Leaking Singleton Objects

If a MonoBehaviour references a singleton during its OnDestroy or OnDisable while running in the editor, the singleton object that was instantiated at runtime will leak into the scene when playback is stopped. OnDestroy and OnDisable are called by Unity when cleaning up the scene in an attempt to return the scene to its pre-playmode state. If a singleton object is destroyed before another scripts references it through its Instance property, the singleton object will be re-instantiated after Unity expected it to have been permanently destroyed. Unity will warn you of this in very clear language, so keep an eye out for it. One possible solution is to set a boolean flag during OnApplicationQuit that is used to conditionally bypass all singleton references included in OnDestroy and OnDisable.

Execution Order

The order in which objects have their Awake and Start methods called is not predictable by default. Persistent singletons are especially susceptible to execution ordering issues. If multiple copies of a singleton exist in the scene, one may destroy the other copies after those copies have had their Awake methods called. If game state is changed during Awake, this may cause unexpected behavior. As a general rule, Awake should only ever be used to set up the internal state of an object. Any external object communication should occur during Start.
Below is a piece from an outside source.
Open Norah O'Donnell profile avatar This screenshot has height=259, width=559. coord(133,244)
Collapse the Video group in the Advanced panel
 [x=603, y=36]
Persistent singletons require strict use of this convention.

Conclusion

While singletons are inherently awkward to implement in Unity, they're often a necessary component of a complex game. Some games may require many dozens of manager scripts, so it makes sense to reduce the amount of duplicated code and standardize on a method for setting up, referencing, and tearing down these managers. A generic singleton base class is one such solution that has served us well, but it is by no means perfect. It is a design pattern that we will continue to iterate on, hopefully discovering solutions that more cleanly integrate with Unity.